* [TASK REQUIREMENTS] Repeat the records word for word, starting with the line that contains "Identify the location" and going on through the end of the records. Leave the pictures out of your answer.

*** Opening MATERIAL SHOWN ***

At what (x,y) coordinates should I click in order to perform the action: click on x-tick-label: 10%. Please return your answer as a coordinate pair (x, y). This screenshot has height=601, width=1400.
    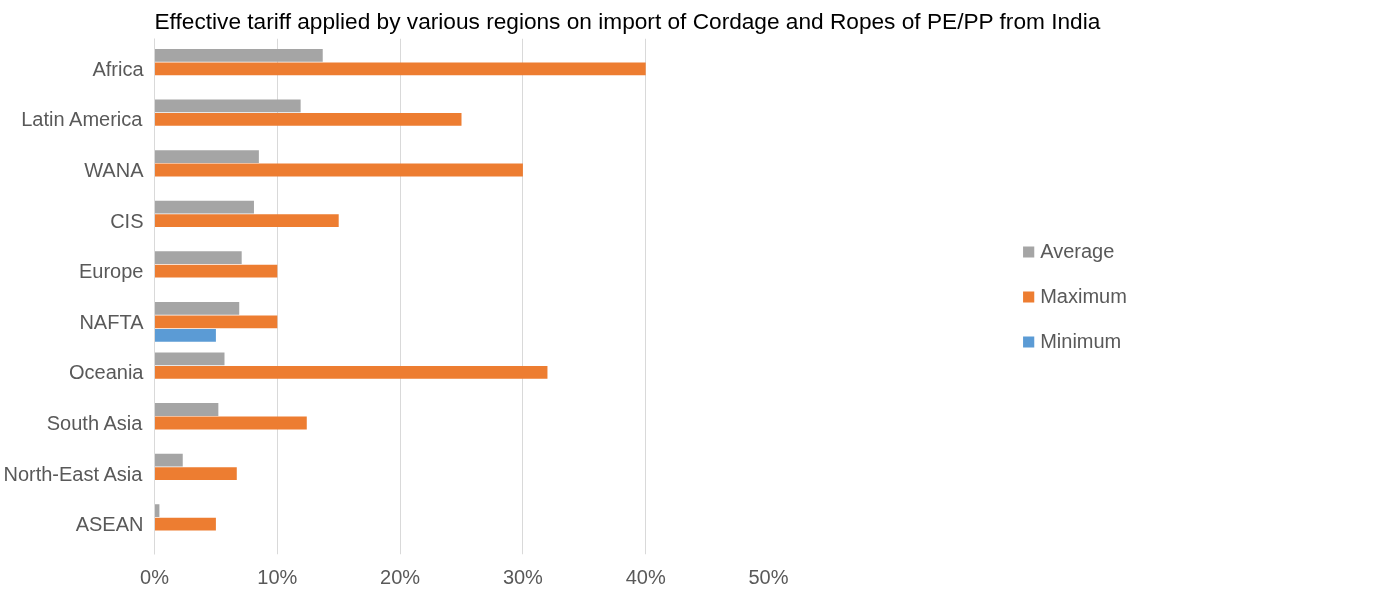
    Looking at the image, I should click on (278, 576).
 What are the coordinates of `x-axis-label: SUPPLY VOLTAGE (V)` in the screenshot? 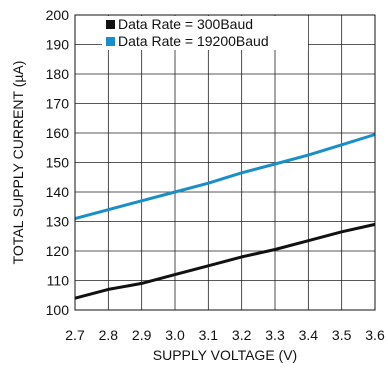 It's located at (225, 355).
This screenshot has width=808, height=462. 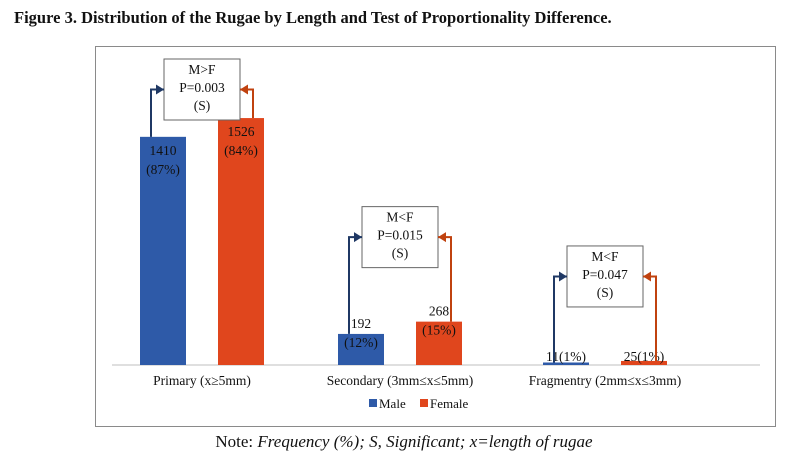 What do you see at coordinates (202, 70) in the screenshot?
I see `test-label-1: M>F` at bounding box center [202, 70].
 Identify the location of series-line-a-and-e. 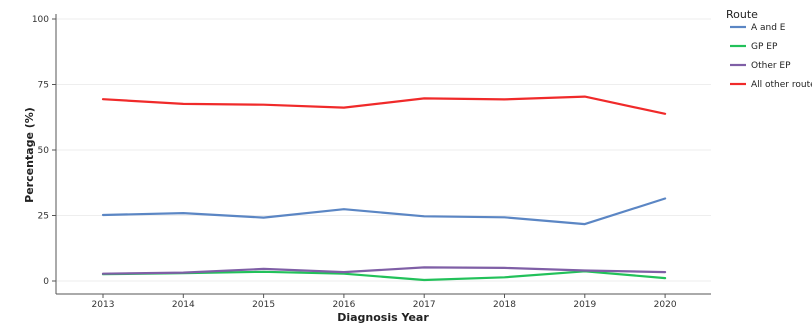
(384, 212).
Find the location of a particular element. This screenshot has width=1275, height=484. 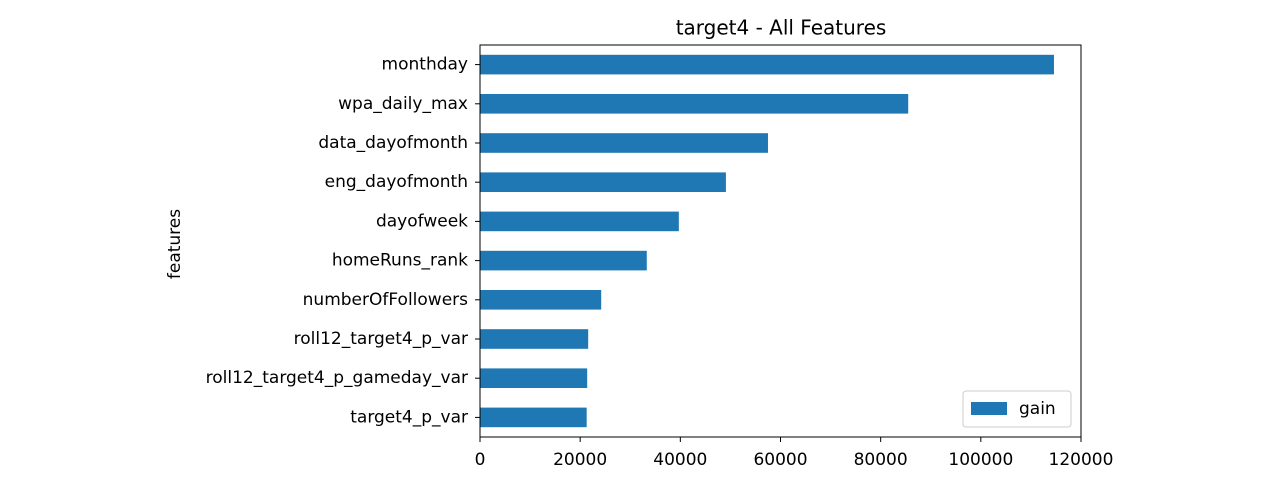

x-tick-label: 40000 is located at coordinates (680, 460).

*** Closing MATERIAL SHOWN ***

* [FINAL ANSWER]
 Identify the location of series-line-a-and-e. 
(384, 212).
Find the location of a particular element. This screenshot has width=1275, height=484. 

x-tick-label: 40000 is located at coordinates (680, 460).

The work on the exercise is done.